Sonntag, 24.03.2019 – Matinée
Der neueste Film von Andreas Dresen (Wolke Neun) ist dem 1998 im Alter von 43 Jahren verstorbenen Liedermacher Gerhard Gundermann gewidmet, der einer der widersprüchlichsten Personen der DDR war. Neben seinem Beruf als Baggerfahrer begann er in den Achtzigerjahren mit seinen poetischen, einfühlsamen und kritischen Texten mit seiner Band „Brigade Feuerstein“ durch die Clubs zu tingeln. Direkt und ehrlich nahm er kein Blatt vor den Mund, was ihn seine SED Mitgliedschaft kostete.
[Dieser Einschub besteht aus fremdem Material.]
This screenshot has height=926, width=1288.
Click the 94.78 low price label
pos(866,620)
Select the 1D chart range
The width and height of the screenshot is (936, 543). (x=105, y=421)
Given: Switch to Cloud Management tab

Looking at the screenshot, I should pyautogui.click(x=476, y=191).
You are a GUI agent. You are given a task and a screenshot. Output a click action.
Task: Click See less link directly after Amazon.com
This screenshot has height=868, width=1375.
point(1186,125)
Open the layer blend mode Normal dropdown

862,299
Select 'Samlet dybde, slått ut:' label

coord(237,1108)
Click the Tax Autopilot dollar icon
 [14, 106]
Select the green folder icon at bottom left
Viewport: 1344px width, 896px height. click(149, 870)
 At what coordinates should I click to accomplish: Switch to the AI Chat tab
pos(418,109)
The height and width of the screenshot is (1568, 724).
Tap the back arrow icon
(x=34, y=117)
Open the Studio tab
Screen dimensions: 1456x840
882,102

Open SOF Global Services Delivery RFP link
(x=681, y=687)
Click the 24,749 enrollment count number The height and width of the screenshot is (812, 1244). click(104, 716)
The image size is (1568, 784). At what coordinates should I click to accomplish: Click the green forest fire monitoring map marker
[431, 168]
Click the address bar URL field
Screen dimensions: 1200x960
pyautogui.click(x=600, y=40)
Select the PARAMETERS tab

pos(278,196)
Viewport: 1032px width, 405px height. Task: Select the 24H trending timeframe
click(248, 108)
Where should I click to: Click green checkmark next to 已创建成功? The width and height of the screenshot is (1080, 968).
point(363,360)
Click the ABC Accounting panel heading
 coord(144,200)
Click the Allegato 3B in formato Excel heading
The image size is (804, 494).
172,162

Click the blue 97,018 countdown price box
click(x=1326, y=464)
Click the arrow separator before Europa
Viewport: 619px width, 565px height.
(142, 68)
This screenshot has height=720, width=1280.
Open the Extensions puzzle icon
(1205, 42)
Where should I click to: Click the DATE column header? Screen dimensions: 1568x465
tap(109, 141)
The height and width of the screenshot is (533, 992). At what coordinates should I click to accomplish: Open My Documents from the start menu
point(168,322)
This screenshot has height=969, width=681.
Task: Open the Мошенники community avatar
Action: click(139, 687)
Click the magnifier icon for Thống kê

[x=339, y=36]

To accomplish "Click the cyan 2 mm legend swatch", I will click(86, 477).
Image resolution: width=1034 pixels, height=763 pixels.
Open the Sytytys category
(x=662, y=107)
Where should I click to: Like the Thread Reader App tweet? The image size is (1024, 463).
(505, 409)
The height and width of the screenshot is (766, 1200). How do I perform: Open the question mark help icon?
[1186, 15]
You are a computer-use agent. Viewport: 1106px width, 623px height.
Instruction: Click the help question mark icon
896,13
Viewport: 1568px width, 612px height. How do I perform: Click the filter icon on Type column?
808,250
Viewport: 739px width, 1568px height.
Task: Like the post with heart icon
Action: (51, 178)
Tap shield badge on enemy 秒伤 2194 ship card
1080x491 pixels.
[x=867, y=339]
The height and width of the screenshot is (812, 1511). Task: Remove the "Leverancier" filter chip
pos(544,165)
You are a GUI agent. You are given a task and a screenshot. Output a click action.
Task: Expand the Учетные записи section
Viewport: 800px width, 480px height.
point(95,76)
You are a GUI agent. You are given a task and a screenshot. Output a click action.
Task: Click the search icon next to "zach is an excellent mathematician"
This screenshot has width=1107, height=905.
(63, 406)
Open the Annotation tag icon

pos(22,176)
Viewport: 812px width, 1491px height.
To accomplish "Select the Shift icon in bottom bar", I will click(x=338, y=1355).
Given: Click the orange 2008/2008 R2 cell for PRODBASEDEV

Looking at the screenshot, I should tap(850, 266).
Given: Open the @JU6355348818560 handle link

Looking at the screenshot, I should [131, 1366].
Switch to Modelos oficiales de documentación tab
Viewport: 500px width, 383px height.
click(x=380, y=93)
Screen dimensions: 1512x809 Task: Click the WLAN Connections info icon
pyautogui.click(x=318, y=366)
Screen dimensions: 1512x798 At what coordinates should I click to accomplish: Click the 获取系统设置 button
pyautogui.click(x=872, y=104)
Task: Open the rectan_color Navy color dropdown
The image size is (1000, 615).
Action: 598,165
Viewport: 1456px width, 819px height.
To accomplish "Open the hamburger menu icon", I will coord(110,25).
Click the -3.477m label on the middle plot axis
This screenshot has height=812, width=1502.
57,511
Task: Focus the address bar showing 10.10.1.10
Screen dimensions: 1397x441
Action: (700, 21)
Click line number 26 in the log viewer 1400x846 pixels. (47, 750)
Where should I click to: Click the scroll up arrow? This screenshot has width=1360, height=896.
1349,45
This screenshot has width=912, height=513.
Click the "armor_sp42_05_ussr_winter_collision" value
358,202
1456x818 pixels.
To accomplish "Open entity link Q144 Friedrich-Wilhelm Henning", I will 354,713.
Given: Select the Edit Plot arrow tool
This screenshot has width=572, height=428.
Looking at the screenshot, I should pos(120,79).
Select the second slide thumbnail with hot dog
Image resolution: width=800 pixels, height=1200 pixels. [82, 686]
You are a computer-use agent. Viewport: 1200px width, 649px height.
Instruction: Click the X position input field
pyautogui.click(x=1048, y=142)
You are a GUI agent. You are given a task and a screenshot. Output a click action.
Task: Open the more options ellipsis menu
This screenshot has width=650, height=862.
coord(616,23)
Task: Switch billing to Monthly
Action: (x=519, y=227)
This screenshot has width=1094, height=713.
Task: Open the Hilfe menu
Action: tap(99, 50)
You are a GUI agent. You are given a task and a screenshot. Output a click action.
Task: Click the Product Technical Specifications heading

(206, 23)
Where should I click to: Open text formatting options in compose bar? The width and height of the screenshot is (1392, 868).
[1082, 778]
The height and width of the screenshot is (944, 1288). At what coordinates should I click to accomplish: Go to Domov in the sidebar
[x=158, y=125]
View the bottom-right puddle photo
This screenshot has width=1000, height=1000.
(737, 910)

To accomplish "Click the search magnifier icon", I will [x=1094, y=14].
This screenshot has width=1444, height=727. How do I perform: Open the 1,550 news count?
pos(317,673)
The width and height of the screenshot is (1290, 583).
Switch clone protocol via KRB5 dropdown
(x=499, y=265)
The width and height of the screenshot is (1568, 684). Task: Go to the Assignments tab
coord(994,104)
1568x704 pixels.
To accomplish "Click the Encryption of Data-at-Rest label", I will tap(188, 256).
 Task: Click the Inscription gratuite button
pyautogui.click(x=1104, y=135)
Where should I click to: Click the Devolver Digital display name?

Doch Gundermann fühlte sich der sozialistischen Ideologie verbunden und arbeitet bis 1984 als IM bei der Stasi, bis er „wegen prinzipieller Eigenwilligkeit“ entlassen wurde. Der Schauspieler Alexander Scheer verkörpert sehr passend die Figur des kauzigen, unangepassten Gundermann, der sich auf die Suche nach der Richtigkeit des Erinnerns macht und versucht sich seinem Verdrängung und Vergessen zu stellen. „Ich werde nicht um Verzeihung bitten. Aber mir selbst kann ich nicht verzeihen.“ Andreas Dresen ist einer der klügsten, vielschichtigsten und differenziertesten Filme über die DDR gelungen.